In this hemisphere, perhaps Nicaragua is on the right path: A closely monitored election has led to defeat of the Marxist-leaning Sandinista government. Or perhaps not: Sandinista bureaucrats are trying to entrench themselves, election or no, particularly where control of armed forces is at stake.

And then there's Haiti, poor Haiti, the Caribbean nation that seems as impoverished in spirit as it is in material goods. For nearly three decades, the Duvalier family ruled Haiti with its own bizarre brand of totalitarianism. Four years after the flight of "Baby Doc" Duvalier, son of "Papa Doc," Haiti continues to struggle.

With the overthrow of Duvalier in 1986 came . . . another dictatorship, its rule enforced by the same violence and thuggery against the Haitian people that the Duvaliers relied on. An "election" in November 1987 ended in a massacre, with 34 dead.
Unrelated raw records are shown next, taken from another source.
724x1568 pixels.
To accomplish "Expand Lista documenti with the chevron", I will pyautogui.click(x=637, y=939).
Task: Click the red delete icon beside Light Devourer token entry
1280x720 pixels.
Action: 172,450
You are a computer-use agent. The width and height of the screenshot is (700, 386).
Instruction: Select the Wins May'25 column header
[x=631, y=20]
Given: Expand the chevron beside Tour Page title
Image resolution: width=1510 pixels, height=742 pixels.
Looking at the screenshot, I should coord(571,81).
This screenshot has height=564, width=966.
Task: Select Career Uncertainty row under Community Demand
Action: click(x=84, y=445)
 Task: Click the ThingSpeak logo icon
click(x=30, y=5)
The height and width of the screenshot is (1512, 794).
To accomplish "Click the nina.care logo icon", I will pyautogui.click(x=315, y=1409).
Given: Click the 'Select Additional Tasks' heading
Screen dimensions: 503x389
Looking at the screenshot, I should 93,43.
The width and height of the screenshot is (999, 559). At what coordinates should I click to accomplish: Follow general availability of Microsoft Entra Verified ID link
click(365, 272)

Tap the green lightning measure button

In September 1988, Lt. Gen. Henri Namphy was ousted by Lt. Gen. Prosper Avril. Again, there were vague promises of honest elections whose results would be honored, and some hopes for democratization. Again, they came to naught.

Last weekend, after several days of popular demonstrations against his regime, Avril agree to yield power to Maj. Gen. Herard Abraham. On Monday, Avril left the country for exile in the United States. Abraham promised to turn over power to civilian leadership, which could then prepare for elections.

Abraham kept promise No. 1: On Tuesday, Supreme Court Judge Ertha Pascal-Trouillot was inaugurated president. Not only is she a civilian, but she is also Haiti's first woman president and was the choice of the opposition coalition comprising all political affiliations.

Pascal-Trouillot's job now, shared by a 19-member advisory council, is to keep the nation going until promise No. 2 can be fulfilled: a free election within the next three to six months.

This time, it just might work. Impoverished though they are, too many Haitians have risked their lives, and too many have lost them, for anyone to believe they are uninterested in democracy. Perhaps Pascal-Trouillot's inauguration is a sign that the various political factions now understand that the first rule if democracy is to survive, particularly where democracy is not well-rooted, is for democracy's players to agree to disagree.

Let's hope, anyway, that the nation now is on the right road. The route so far has been bumpy, and has meandered down several dead ends. If anyone deserves better than what they've had, it is the long-suffering Haitians.